Pixel coordinate grounding data:
● ● ●

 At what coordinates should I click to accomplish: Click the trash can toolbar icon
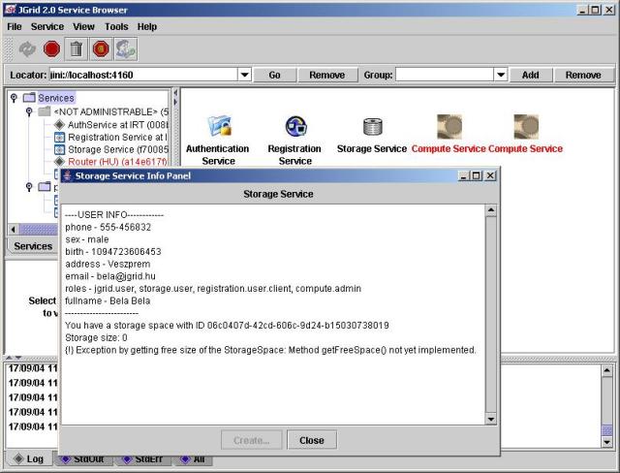[x=77, y=48]
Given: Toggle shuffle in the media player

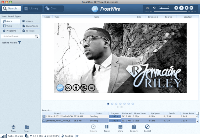Looking at the screenshot, I should [x=148, y=7].
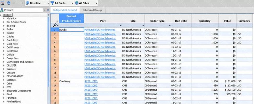Click the forward navigation arrow
The image size is (254, 104).
pos(21,3)
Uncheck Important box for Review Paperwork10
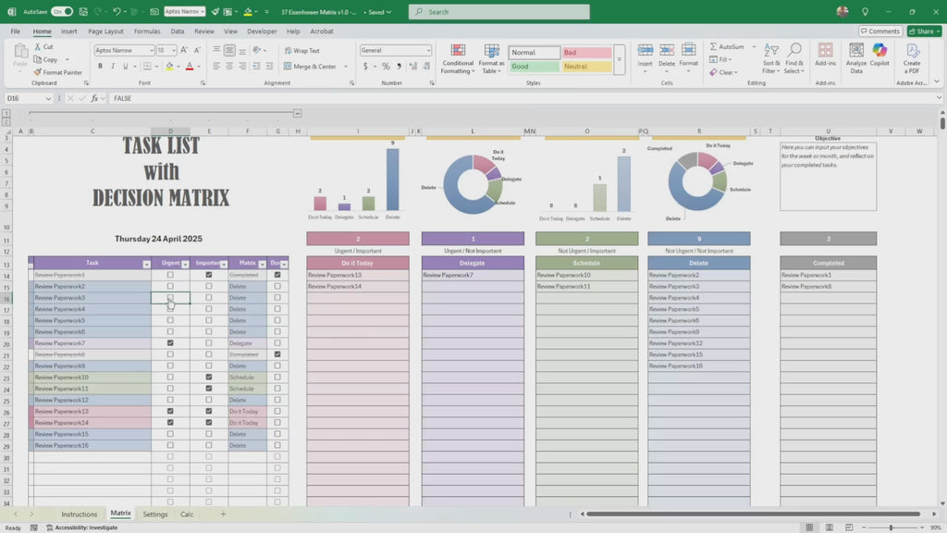947x533 pixels. pyautogui.click(x=209, y=378)
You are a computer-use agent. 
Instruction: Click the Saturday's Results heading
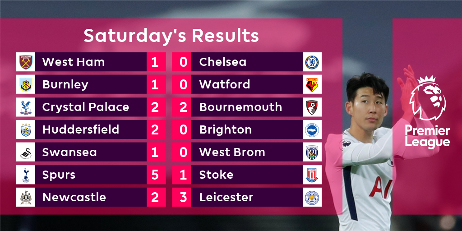(x=171, y=36)
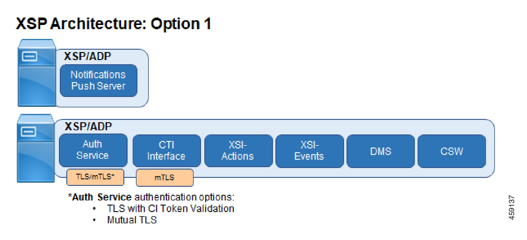Click the XSI-Events block
This screenshot has width=527, height=240.
pos(310,151)
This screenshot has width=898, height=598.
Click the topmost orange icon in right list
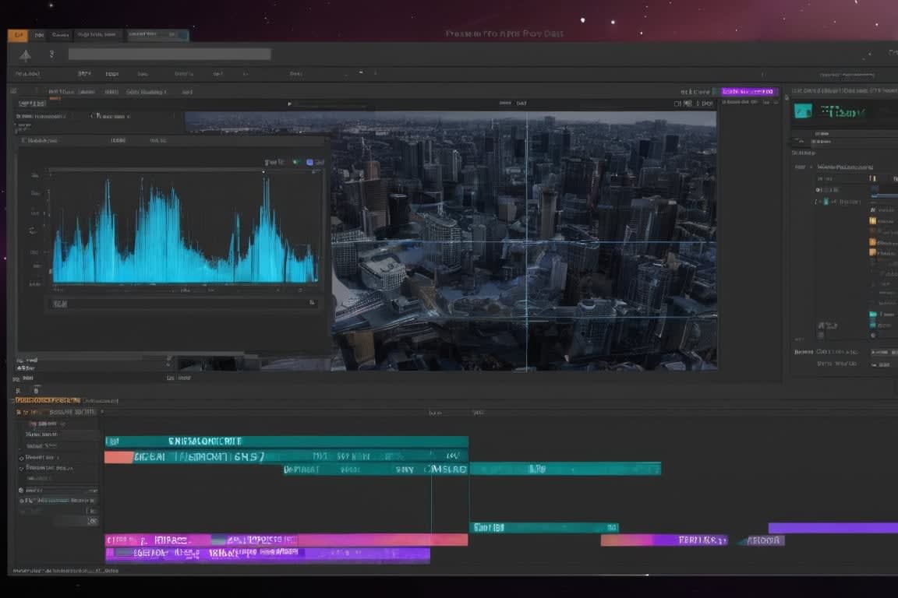tap(872, 220)
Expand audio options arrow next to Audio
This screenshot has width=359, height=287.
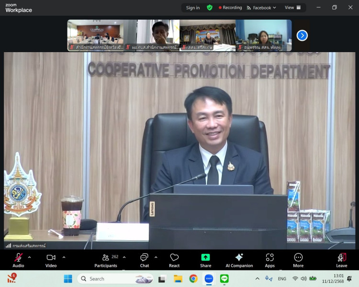pyautogui.click(x=30, y=257)
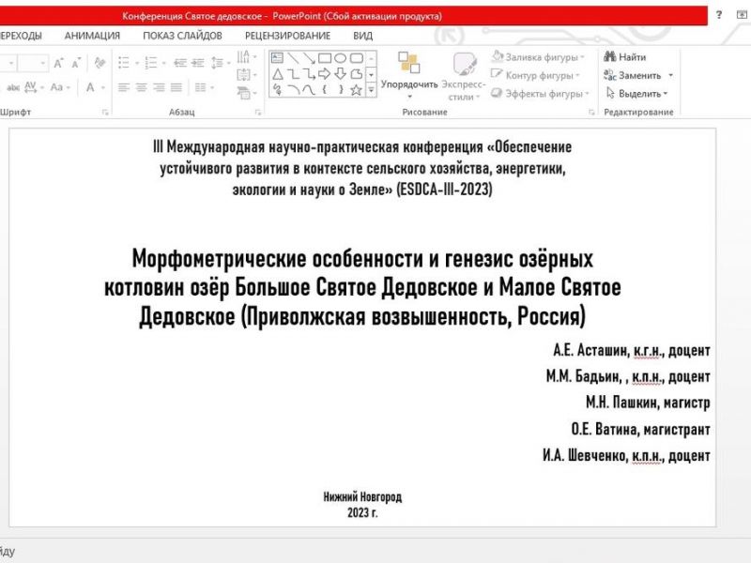Expand the shapes gallery more arrow
The width and height of the screenshot is (751, 563).
coord(371,90)
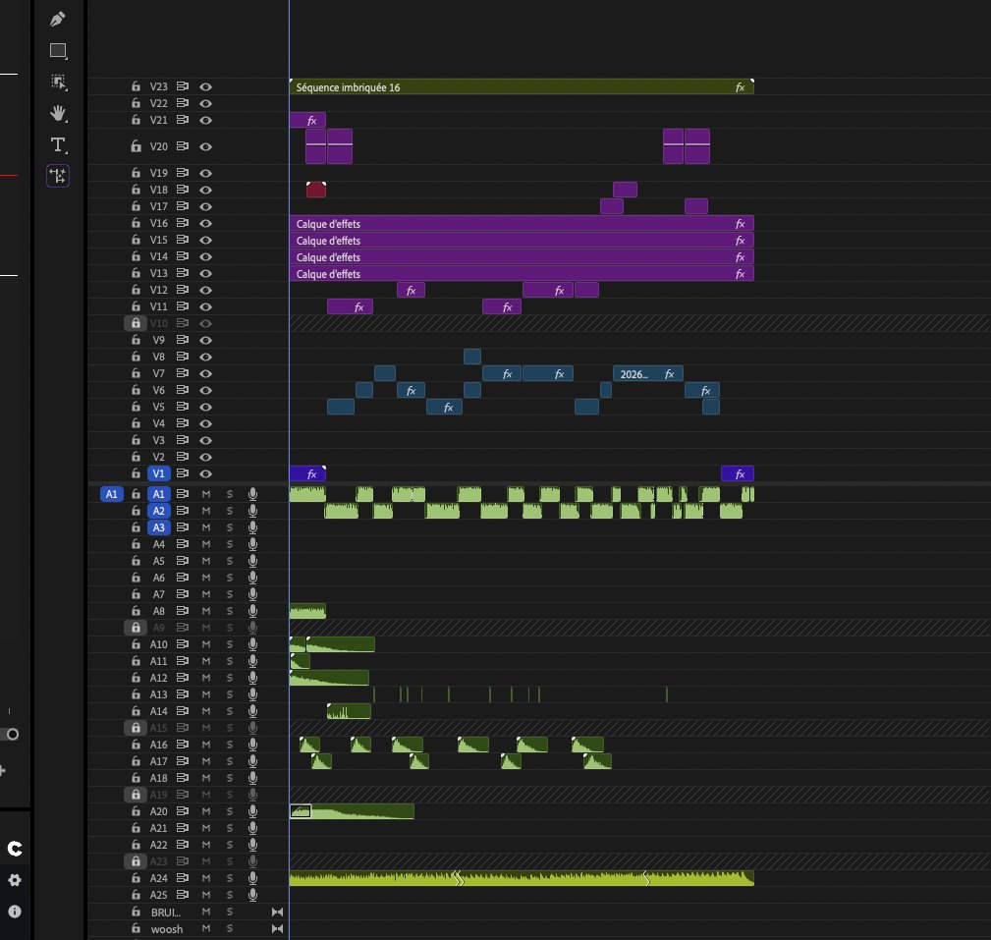Click the sync lock icon on track V23

tap(180, 86)
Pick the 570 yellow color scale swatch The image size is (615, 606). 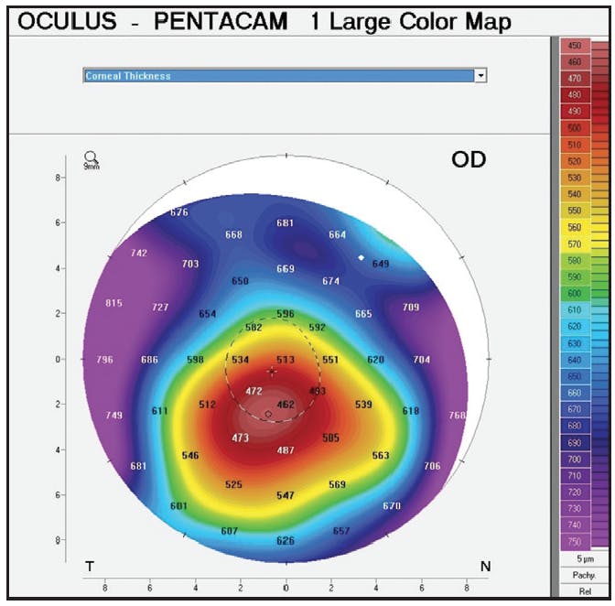(575, 244)
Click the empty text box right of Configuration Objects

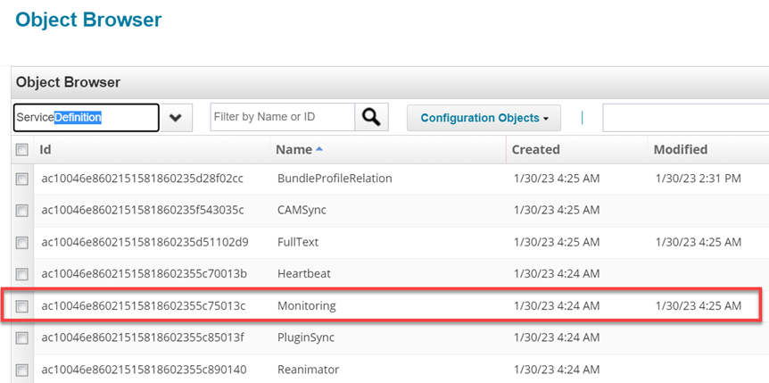684,118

● ● ●

◆ Work request ◆
Write the lines out again exactly, beginning at the one containing "Click the empty" and ending with the last line of the entries, but without any pictures.

◆ Solved exercise ◆
Click the empty text box right of Configuration Objects

684,118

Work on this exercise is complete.